_Assigned task_: Show all lines of the listing that hold the word "Meetup".

_Data for this task_:

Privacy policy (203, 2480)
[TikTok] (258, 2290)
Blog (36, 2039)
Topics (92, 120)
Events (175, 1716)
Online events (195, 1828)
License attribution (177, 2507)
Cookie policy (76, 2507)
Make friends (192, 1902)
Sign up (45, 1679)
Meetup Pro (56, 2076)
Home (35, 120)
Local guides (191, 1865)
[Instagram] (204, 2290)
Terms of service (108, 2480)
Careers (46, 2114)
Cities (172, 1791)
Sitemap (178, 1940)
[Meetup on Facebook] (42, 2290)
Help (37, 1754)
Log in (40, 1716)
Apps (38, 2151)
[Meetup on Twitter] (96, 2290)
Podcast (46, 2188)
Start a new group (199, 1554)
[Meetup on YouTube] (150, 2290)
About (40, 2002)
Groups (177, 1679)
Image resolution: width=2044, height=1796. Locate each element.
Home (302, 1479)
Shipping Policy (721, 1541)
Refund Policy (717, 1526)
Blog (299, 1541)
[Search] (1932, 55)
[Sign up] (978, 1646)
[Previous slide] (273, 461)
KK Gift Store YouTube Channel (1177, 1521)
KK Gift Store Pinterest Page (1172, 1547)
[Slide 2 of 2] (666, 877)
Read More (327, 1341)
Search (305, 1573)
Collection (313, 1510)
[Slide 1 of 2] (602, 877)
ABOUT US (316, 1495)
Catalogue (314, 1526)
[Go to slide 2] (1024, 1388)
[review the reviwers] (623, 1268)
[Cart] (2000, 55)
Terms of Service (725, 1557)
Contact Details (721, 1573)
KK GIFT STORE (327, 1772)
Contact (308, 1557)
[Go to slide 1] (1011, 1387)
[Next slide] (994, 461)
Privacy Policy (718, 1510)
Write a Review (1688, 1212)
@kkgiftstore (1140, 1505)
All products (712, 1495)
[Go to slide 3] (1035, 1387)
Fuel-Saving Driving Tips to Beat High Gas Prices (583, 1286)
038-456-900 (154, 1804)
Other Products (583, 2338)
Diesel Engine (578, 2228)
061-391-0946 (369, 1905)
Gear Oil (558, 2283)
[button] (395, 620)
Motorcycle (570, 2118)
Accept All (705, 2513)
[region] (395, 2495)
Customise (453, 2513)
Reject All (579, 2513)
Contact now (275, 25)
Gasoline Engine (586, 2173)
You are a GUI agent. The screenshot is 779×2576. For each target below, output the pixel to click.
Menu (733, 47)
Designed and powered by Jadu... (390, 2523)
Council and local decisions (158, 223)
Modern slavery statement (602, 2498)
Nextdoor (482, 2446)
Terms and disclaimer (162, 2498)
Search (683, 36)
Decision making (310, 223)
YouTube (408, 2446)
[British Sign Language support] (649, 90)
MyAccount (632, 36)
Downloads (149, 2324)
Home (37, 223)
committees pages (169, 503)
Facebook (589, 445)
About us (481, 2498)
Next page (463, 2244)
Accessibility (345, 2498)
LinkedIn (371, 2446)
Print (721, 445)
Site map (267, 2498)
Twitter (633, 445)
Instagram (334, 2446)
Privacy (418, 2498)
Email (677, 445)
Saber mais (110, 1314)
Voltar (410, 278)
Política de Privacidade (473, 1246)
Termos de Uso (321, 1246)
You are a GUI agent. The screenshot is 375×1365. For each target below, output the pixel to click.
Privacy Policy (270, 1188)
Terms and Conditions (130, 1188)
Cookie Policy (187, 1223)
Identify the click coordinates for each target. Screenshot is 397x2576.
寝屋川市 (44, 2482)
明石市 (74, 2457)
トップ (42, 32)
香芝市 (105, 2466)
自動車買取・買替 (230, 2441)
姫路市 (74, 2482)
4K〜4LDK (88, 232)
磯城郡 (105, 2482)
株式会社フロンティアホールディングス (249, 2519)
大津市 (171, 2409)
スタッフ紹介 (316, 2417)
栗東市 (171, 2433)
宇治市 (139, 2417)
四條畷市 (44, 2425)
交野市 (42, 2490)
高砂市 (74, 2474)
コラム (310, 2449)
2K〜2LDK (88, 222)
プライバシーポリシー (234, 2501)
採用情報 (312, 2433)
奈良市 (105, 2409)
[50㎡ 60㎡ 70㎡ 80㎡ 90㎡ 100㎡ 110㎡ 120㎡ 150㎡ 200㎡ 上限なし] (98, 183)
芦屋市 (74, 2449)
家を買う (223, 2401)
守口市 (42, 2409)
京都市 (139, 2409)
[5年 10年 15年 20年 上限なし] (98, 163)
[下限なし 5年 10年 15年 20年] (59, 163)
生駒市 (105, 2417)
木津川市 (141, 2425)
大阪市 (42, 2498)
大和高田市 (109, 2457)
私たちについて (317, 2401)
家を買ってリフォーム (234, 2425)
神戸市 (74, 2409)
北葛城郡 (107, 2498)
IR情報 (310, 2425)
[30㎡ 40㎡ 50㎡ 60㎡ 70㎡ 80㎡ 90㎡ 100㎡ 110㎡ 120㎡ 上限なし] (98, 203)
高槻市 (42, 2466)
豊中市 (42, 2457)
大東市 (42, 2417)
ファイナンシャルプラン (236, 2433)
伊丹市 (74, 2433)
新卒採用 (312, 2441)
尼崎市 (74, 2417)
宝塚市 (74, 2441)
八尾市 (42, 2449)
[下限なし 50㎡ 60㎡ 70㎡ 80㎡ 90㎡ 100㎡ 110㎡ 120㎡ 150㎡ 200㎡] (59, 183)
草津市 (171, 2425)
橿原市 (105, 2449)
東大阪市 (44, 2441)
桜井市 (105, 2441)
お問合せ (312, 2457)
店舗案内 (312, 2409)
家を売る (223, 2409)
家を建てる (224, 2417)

_Response_:
Meetup Pro (56, 2076)
[Meetup on Facebook] (42, 2290)
[Meetup on Twitter] (96, 2290)
[Meetup on YouTube] (150, 2290)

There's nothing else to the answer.